[Screenshot grounding data]
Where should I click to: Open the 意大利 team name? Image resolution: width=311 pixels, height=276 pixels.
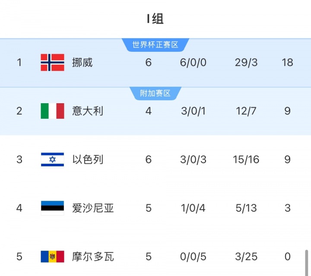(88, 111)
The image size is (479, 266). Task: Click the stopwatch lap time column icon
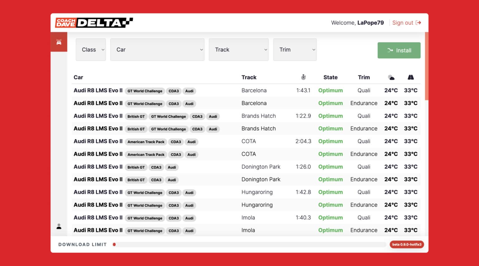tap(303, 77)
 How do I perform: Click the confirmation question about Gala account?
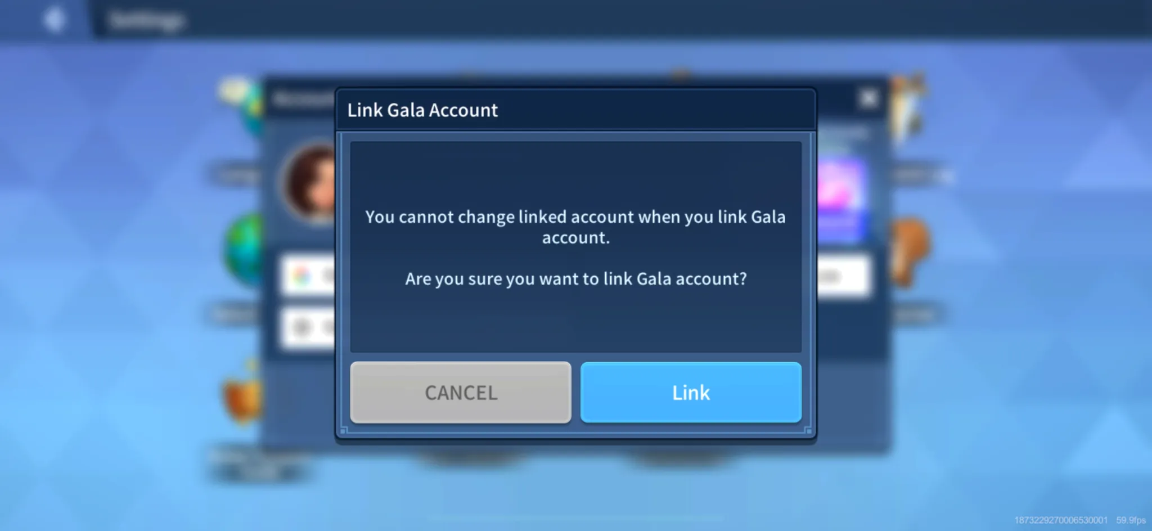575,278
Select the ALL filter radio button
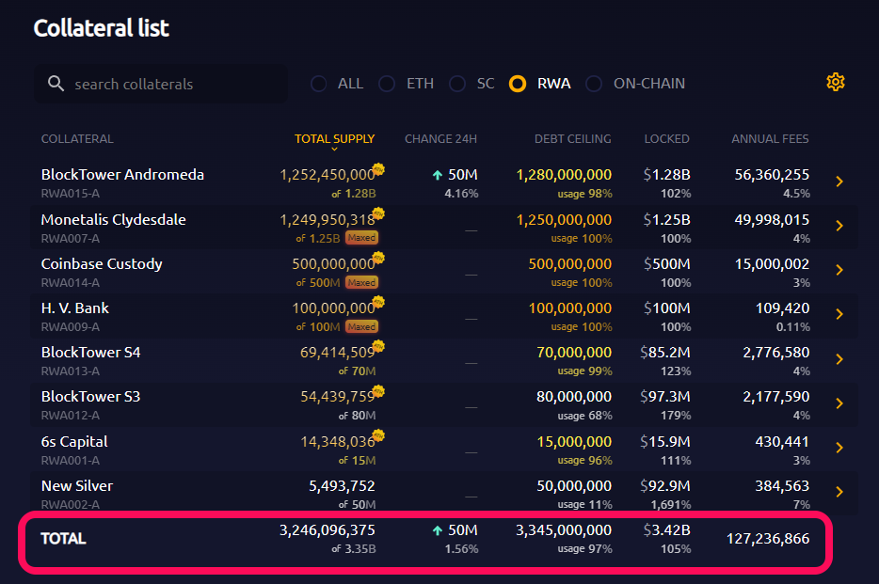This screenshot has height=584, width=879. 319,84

* **WORK REQUIRED**: In the copy, leave out the pictures and restate the records exactly.

* **TASK SOLUTION**:
Where should I click to: Open the 意大利 team name? Image resolution: width=311 pixels, height=276 pixels.
(88, 111)
The image size is (479, 266). Task: Click the stopwatch lap time column icon
tap(303, 77)
 How do I perform: Click the confirmation question about Gala account?
575,278
Select the ALL filter radio button
This screenshot has height=584, width=879. 319,84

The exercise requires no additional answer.